Understanding Consumers in China
To do business successfully in China, or anywhere for that matter, you must remember one of the first rules of marketing: Know thy customer. The demographics of the consumer class in China aren’t like they are in the West, and you need a good grasp on who your customers are and what they want if you want to compete with Chinese businesses.
Unlike in the West, most of the money in China belongs to people who are younger than 45. Because of the Cultural Revolution in the 1960s and ’70s, people older than 45 generally aren’t well educated, live in government subsidized housing, and have spent the bulk of their careers in state-owned enterprises. The younger generation is better educated and is more likely to work in private firms, including foreign-invested enterprises.
Chinese consumers show important regional differences in their buying habits. You may very well need different approaches in different regions.

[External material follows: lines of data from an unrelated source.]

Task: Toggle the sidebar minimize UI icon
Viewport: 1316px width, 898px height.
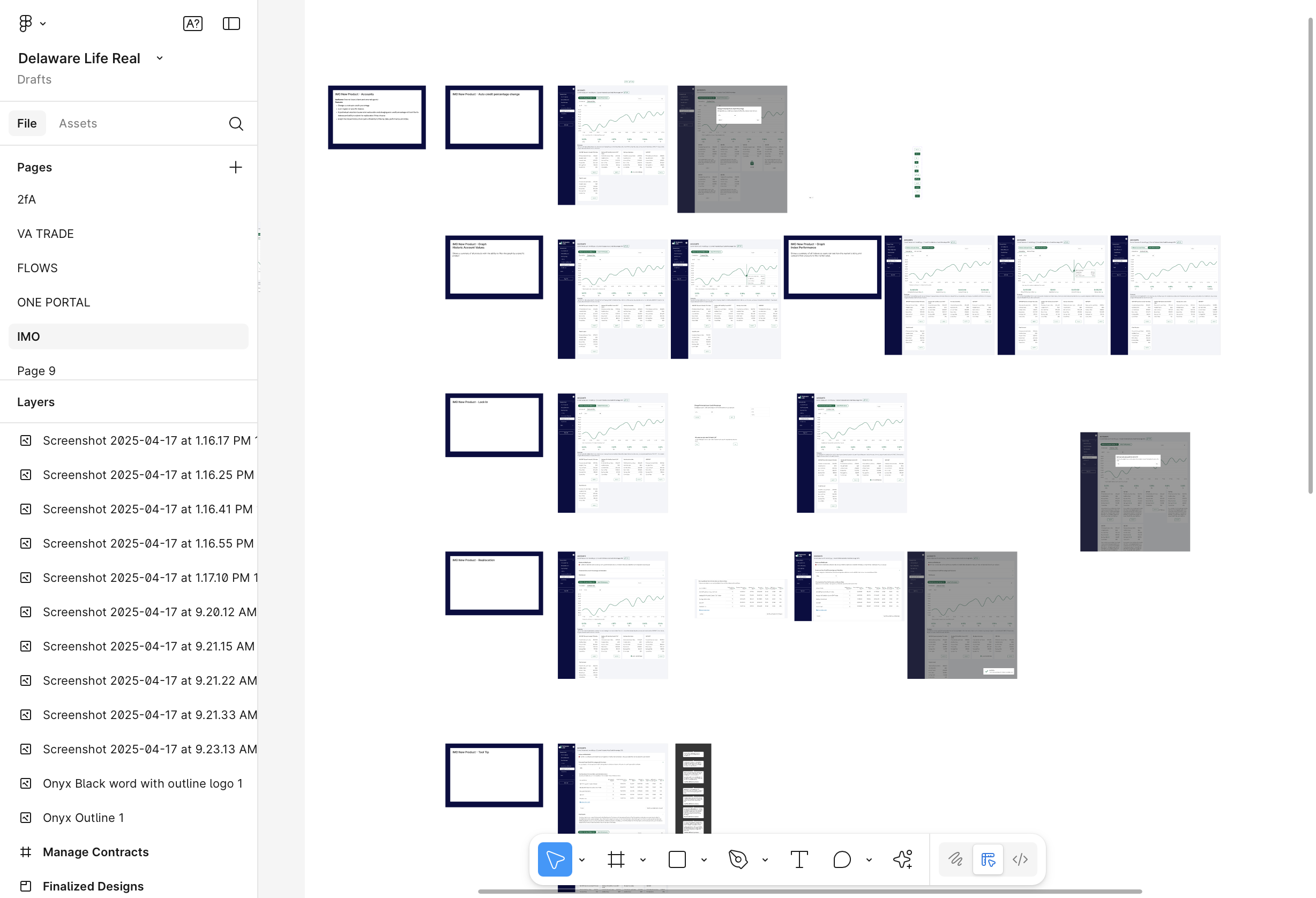Action: (x=231, y=23)
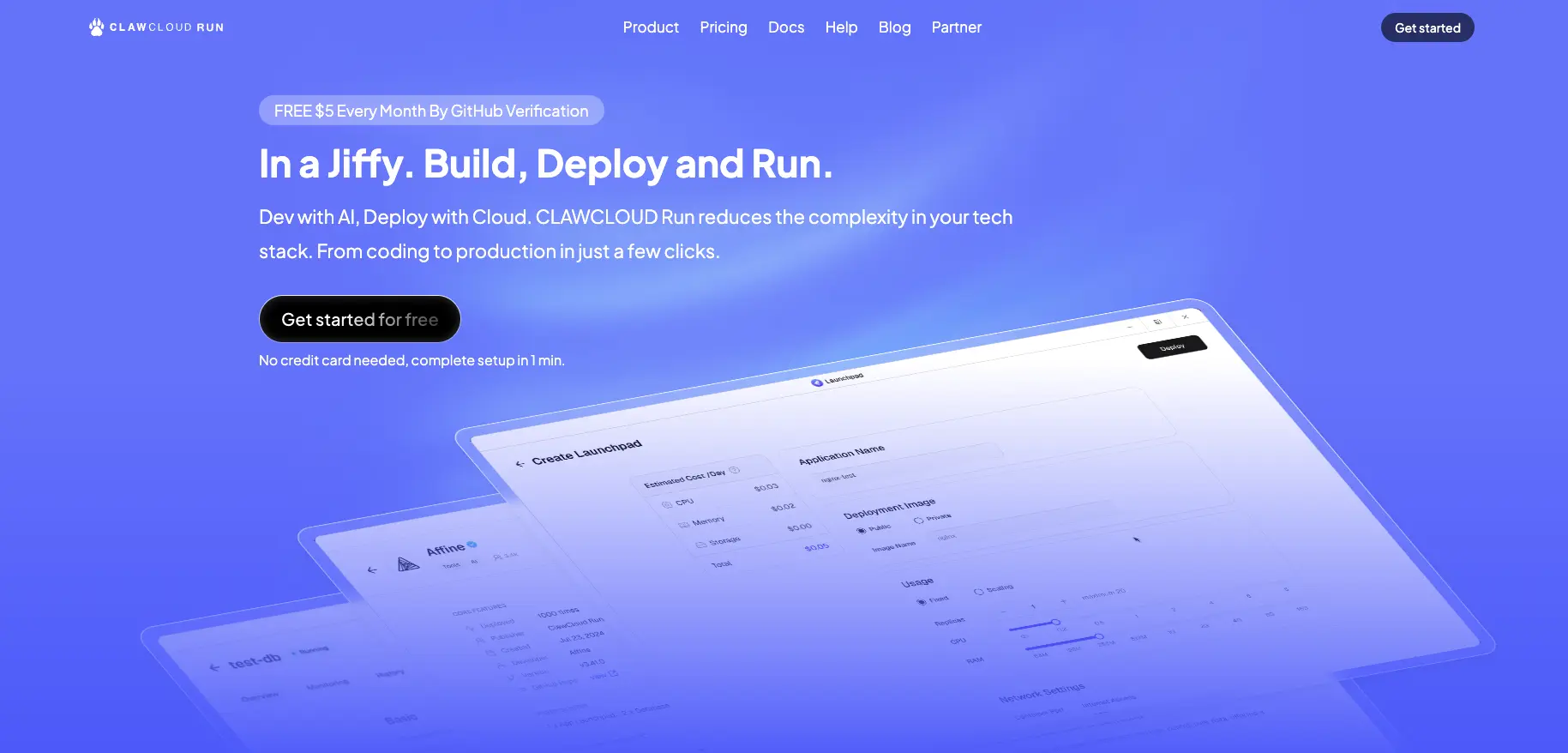This screenshot has height=753, width=1568.
Task: Click the Affine triangular app logo
Action: click(x=408, y=563)
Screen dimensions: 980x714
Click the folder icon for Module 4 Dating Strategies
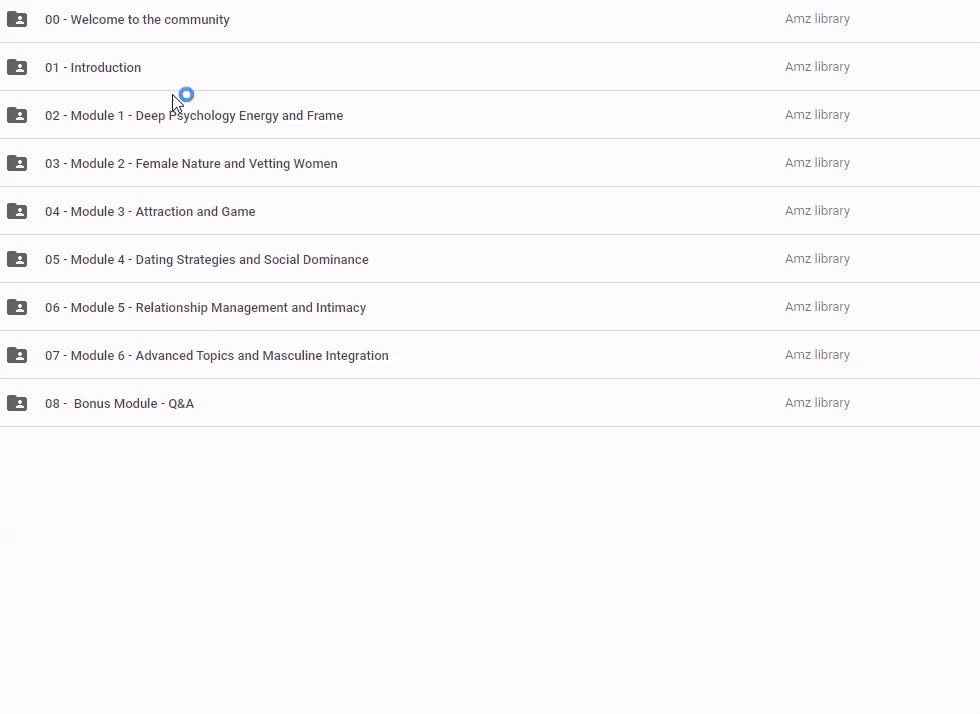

Many factors determine how people will react to your offering, but here are some tendencies that may hold true:
- Northern Chinese aren’t quite as price sensitive as other Chinese. They’re more likely to pay for convenience instead of shopping around to compare prices.
- Chinese people in the central coastal areas tend to shop around and try to play stores off one another for a better price. They usually go for the best deal.
- Southern Chinese (particularly Guangdong province) are used to getting good products at low prices. They’ve had access to factory overruns at deep discounts for many years.
You also have to be aware of lifestyle differences among consumers, so do a lot of research on your particular targets in each market you want to sell into. Shanghai, for instance, is generally more avant garde and Western-friendly than Beijing. But contrary to what you may think based on the two cities’ reputations, young Shanghainese tend to be closer to their parents and lead more stable lifestyles. Beijing’s 18- to 35-year-olds are more attuned to the rest of the world — particularly to pop culture — than are the youth in Shanghai or any other Chinese city. Beijing’s youth are also less traditional than in any other part of China, which may explain why Beijing is the center of China’s rock and pop scenes.
In China, you do consumer research the same way you do it in the West. The advantage for foreign companies is that most Chinese companies don’t bother (or don’t know how) to do consumer research. For Chinese companies, just throwing ideas on the shelves and seeing whether they sell is usually cheaper and faster. If you’re going to compete with Chinese offerings, market research can give you an edge.
In China, doing intercept interviews is usually more effective than doing focus groups because when the Chinese do focus groups, they tend to be a little embarrassed about speaking in front of each other.